Pie in the face for a dangerous buffoon
from Russian writer Ilya Ehrenburg's, The Life of the Automobile, published in 1929.
Worldwide three quarters of a million people are killed every year on the roads. More people between five and 44 die in car crashes in the Third World than are killed by any single disease. 3,508 people were killed in road accidents in 2003 in the UK, and 33,707 were seriously injured. 171 of those killed were children. Since 1899 motor vehicles have killed over 2.5 million Americans, and permanently injured 43 million.
The Humane Society estimates that more than one million animals are killed every day on US roads. It has been estimated that motor vehicles kill more animals than the fur trade and animal experimentation industry combined, and more deer than deer hunters.
Despite these appalling statistics BBC TV continues to broadcast a prime time motoring programme aimed at young people called Top Gear. The programme is presented by media personality Jeremy Clarkson.
Lobbying group Transport 2000 recently accused Top Gear of:
- Glamorising speed and failing to make the connection with danger on the roads.
- Encouraging an obsession with unnecessarily powerful and heavily polluting cars.

-- Directions --
a. In the text about road deaths and Top Gear, how many people were killed in road accidents in the UK in 2003?
b. Please continue the text about road deaths and Top Gear, picking up after its final line.

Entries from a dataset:
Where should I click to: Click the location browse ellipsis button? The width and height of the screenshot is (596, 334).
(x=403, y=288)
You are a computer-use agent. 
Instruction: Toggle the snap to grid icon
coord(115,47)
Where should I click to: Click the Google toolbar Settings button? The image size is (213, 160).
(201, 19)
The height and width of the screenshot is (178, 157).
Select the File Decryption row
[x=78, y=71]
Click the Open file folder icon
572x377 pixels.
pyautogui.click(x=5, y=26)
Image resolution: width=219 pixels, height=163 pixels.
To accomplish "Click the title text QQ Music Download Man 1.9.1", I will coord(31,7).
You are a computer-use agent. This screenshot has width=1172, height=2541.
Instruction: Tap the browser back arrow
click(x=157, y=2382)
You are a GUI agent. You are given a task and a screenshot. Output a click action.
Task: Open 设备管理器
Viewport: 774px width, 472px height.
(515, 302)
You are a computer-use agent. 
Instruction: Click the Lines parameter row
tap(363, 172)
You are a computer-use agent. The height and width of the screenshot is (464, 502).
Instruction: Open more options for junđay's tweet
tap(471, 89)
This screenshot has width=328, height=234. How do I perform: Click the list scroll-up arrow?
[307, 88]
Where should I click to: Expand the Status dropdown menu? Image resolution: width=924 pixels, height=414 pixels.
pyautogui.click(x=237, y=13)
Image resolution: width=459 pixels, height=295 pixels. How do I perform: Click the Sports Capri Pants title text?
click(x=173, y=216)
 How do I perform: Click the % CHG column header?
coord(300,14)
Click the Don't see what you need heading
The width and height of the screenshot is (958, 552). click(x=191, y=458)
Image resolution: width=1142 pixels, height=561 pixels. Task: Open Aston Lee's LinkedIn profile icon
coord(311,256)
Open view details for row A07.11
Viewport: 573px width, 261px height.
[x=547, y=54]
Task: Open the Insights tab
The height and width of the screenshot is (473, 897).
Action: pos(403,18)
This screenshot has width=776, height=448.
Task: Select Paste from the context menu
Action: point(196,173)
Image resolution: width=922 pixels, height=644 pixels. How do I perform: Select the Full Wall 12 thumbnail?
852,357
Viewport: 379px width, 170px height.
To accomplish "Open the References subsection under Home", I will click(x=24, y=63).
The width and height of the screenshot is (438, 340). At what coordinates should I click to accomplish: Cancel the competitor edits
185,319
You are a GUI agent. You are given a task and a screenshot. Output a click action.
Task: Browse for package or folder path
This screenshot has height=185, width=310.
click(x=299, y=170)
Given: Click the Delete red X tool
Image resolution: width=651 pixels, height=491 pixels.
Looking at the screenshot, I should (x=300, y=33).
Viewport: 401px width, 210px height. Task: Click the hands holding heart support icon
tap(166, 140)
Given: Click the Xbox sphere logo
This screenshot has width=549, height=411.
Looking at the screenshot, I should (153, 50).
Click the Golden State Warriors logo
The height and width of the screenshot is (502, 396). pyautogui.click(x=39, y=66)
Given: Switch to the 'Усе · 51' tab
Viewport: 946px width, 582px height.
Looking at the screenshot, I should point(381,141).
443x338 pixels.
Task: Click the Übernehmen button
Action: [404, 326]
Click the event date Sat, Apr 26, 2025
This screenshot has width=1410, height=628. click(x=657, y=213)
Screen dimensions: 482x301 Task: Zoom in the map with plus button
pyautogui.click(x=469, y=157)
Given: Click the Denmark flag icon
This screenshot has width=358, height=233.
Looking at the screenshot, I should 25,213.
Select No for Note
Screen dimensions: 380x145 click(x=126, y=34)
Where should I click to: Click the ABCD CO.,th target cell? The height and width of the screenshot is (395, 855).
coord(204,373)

-- Expected outputs --
a. 3,508 people.

b.
- Through using Jeremy Clarkson as presenter, with his distinctive image, encouraging a ‘yobbish’ attitude on the road.
- Not focussing on responsible driving, ‘greener’ cars, road safety or the need to cut car journeys
- Using ‘macho’ themes of speed and power, and failing to cover the interests of women
Until two years ago I was forced to drive around 25,000 miles a year on business, I even had a BMW at one time. I then took the decision to opt out of that sort of motoring madness. For the last two decades I have also been a high mileage cyclist. My cycling experience includes Europe and the US, and I now commute by bike whenever I can, covering several thousand miles a year using pedal power.
I have seen the carnage on the roads. I have seen the young people die because they are encouraged to drive beyond their capabilities. I consider Top Gear presenter Jeremy Clarkson to be a prime candidate for Public Enemy Number One in the UK. Recent Clarkson public outbursts have included calling for motorcyclists to be decapitated with cheesewire and to be shot in the face, and a declaration that he wants to run cyclists down in his car.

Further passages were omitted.